> [Exercise objective]
Answer from the fertilizer storage passage:
(a) About how many tons an hour can the conveyor system load?
(b) In this case, what were Legacy's steel beams engineered to handle?
(c) How much snow fell on Crary in the October 2019 blizzard?
--- start Text passage ---
That’s how they unload. The building is loaded by both trucks and rail cars using a stainless-steel conveyor with a tripper to distribute the different fertilizers to the different bins. The conveyor system is supported by the roof beams and can load about 800 tons an hour. The whole building has 15,000 tons of capacity.

Legacy builds tension fabric structures with solid steel beams that are engineered to handle all kinds of loads. In this case, the beams were engineered to handle the conveyor system.

Tronson says, when presented with the option to do his facility in a fabric structure, he had some questions. Crary is a 2½-hour drive from Fargo, north and west. The weather out there can be rough in terms of wind and snow. Said Tronson, “That was probably our biggest concern. We’ve had heavy snows, heavy winds.” The first big test came in October of 2019 with an early North Dakota Blizzard.

Crary got hit with 28 inches of heavy wet snow and wind gusts up to 64 mph. Tronson’s building held up fine, and the pitch of the roof, he says, was particularly important as the snow started to pile up. The ExxoTec fabric we use for roof panels is quite slippery and snow tends to slide right off of it.
--- end Text passage ---
--- start Data excerpt ---
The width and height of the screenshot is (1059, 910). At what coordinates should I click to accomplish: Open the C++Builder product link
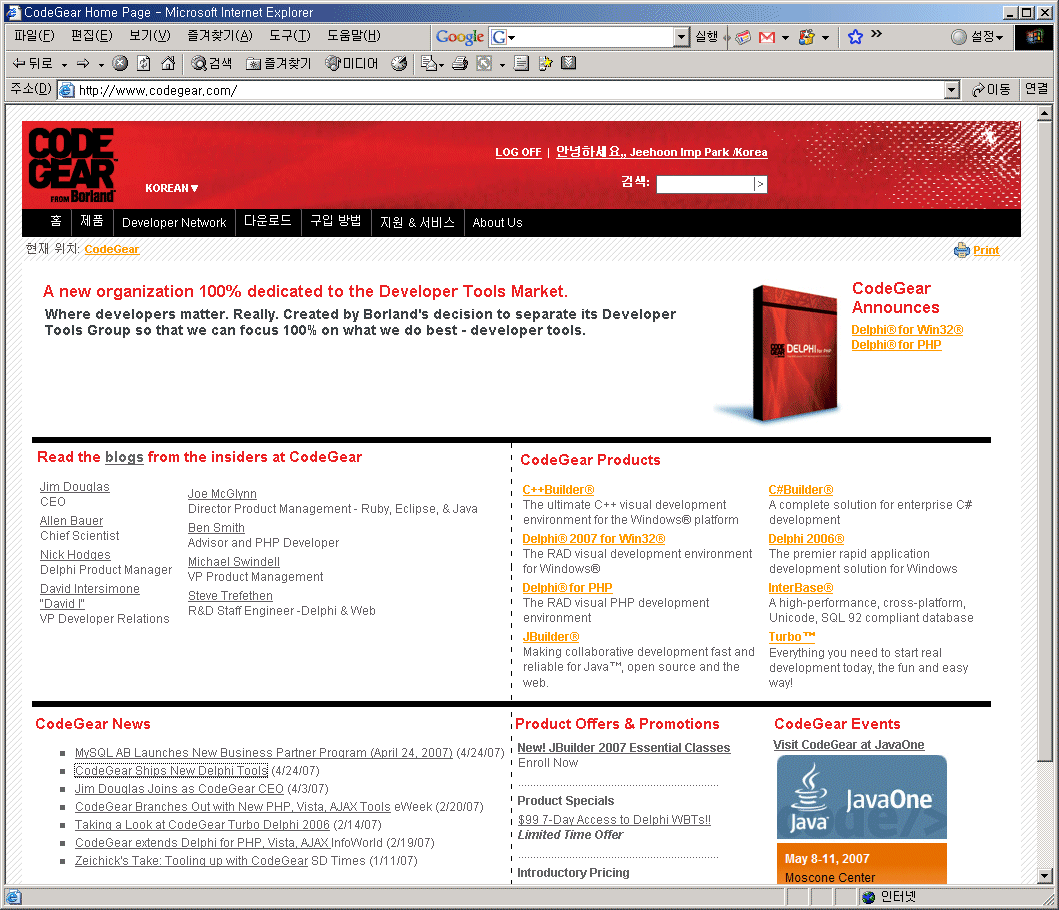[558, 490]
--- end Data excerpt ---
> [Task output]
(a) About 800 tons an hour.
(b) The conveyor system.
(c) 28 inches of heavy wet snow.